Exercise brief: Output only an exact transcription of the line containing "Expand the Recipe" and all lines that follow it in the data below.

━━━━━ Dataset records ━━━━━

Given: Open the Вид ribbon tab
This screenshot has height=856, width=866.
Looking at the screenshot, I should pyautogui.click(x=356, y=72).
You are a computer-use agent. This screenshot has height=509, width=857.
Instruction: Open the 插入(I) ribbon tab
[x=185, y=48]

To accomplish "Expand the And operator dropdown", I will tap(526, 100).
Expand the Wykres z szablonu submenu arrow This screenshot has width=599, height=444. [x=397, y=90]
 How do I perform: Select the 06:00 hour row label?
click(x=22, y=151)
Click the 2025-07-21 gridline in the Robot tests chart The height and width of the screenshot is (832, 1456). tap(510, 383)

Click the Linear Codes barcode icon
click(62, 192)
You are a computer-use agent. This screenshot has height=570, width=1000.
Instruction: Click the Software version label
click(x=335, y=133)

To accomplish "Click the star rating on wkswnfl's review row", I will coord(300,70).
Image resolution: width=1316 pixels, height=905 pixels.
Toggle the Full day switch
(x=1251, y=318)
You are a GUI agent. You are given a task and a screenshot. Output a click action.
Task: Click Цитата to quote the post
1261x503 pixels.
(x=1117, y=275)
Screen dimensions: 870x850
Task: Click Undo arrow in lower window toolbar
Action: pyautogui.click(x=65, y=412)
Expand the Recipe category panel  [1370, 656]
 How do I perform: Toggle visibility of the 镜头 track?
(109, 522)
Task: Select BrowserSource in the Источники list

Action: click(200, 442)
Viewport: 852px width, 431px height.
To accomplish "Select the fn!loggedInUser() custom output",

━━━━━

Final answer:
Expand the Recipe category panel  [1370, 656]
 How do I perform: Toggle visibility of the 镜头 track?
(109, 522)
Task: Select BrowserSource in the Источники list

Action: click(200, 442)
Viewport: 852px width, 431px height.
To accomplish "Select the fn!loggedInUser() custom output",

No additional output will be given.